C'est en effet bien lui qui a défini les bases fondamentales de la politique générale du pays, c'est-à-dire les orientations pro-européenne, économiquement libérale, libérale aussi en matière de mœurs.
Ces orientations ne déterminaient sans doute pas tout, et les dirigeants ultérieurs et autres forces politiques ont aussi eu leur influence. Mais ils n'ont jamais pu durablement remettre en cause ces orientations, et c'est bien Giscard qui les avait sinon définies, du moins implémentées :
- François Mitterrand n'a pas su, ou voulu, ou osé, maintenir la politique sur laquelle il avait été élu, d'où le « tournant de la rigueur » en 1983, deux ans plus tard.
- Jacques Chirac lui aussi choisit de revenir sur ses promesses sociales de campagne en 1995 et ne parla plus des « technocrates de Bruxelles » ; lui aura tenu quelques mois.
- Lionel Jospin arrivant aux commandes en 1997 tiendra quelques semaines avant d'ordonner une nouvelle vague de privatisations
- François Hollande, dont l' « adversaire » était « la finance », tiendra quant à lui quelques mois, un peu plus honorable que Jospin, grossièrement à égalité avec Chirac qui d'ailleurs l'avait soutenu
Tous ont du en revenir aux orientations définies par le Président majuscule, le « Président éternel » pourrait-on dire peut-être comme on appelle Kim Il-Sung en Corée du Nord ?
Emmanuel Macron, comme Nicolas Sarkozy avant lui, est arrivé au pouvoir avec une orientation libérale et pro-européenne claire. Il est difficile de lui reprocher de céder voire d'avoir volontairement trompé, comme aux Mitterrand, Chirac, Jospin ou Hollande. Il est tout à fait possible de lui reprocher d'avoir de vieilles idées, en effet - contrastant avec son âge, puisqu'il n'était pas né quand Giscard fut élu !
Mais depuis plus de quarante ans qu'il est au pouvoir, après moult tentatives avortées de le remettre en cause, les partisans de ce qu'Alain Minc appela « le cercle de la raison » ont bien des raisons de penser qu'en vérité « il n'y a pas d'alternative » (TINA). Même si un Mélenchon ou une Le Pen parvenait un jour au pouvoir, pensent-ils sans doute, il ou elle ne pourrait faire que des dégâts, pas définir une alternative opérationnelle, et après les ravages d'un dirigeant de ce type l'on ne pourrait que reprendre le même chemin. Puisqu'il est unique !

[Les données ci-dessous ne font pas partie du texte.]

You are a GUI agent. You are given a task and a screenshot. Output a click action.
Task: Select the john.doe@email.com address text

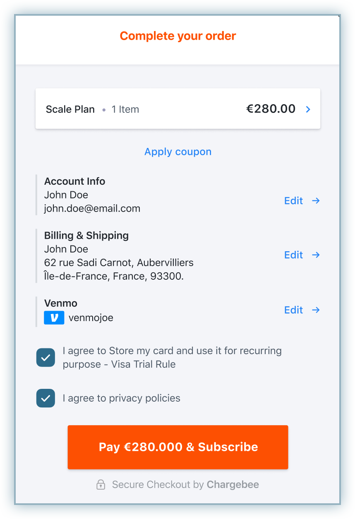(92, 209)
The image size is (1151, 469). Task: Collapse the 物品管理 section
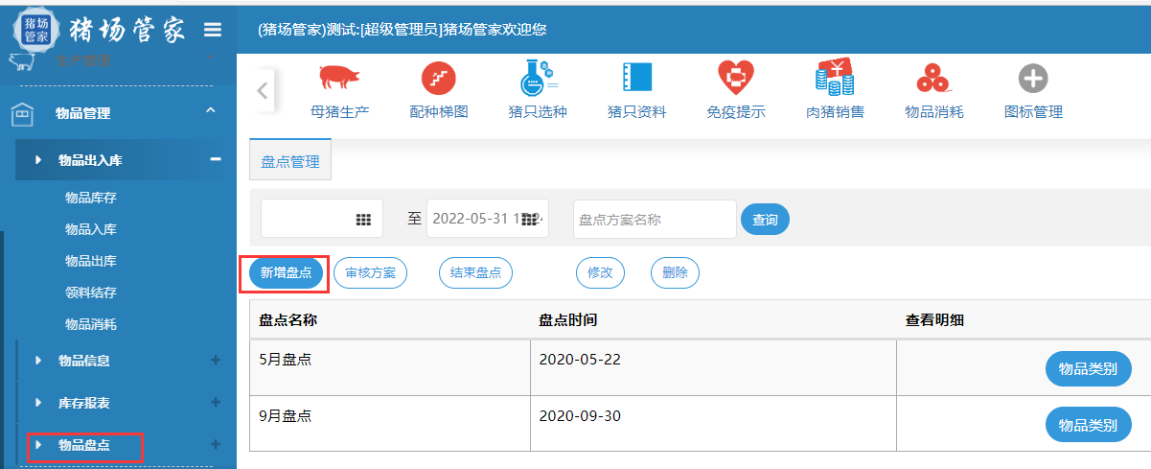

Sont-ils en train de faire erreur, comme la dinde que l'on prépare pour Thanksgiving qui a de plus en plus confiance dans ce gentil être humain qui vient quotidiennement la nourrir - jusqu'au jour où il arrive le couteau en main ? En d'autres termes, la longue série des présidents qui promettent "une autre politique" puis se découragent voire tombent le masque tout juste élus peut-elle connaître une vraie fin, au-delà d'un possible "accident" type dirigeant populiste ?
Un dirigeant qualifié de "populiste" mais qui réussirait, ou bien un dirigeant qui de l'intérieur du Cercle le réorienterait dans une nouvelle direction ?
L'avenir le dira. Le financier, statisticien et essayiste Nassim Nicholas Taleb a popularisé le concept du "cygne noir", c'est-à-dire l'événement qu'on n'avait pas conçu comme improbable : on le pensait impossible, au point que la possibilité-même qu'il advienne n'avait pas été aperçue.
Un mouvement politique et un dirigeant qui mettrait en pratique pour la France un autre modèle et qui réussirait, voilà qui serait un cygne noir, du moins pour les tenants du Cercle.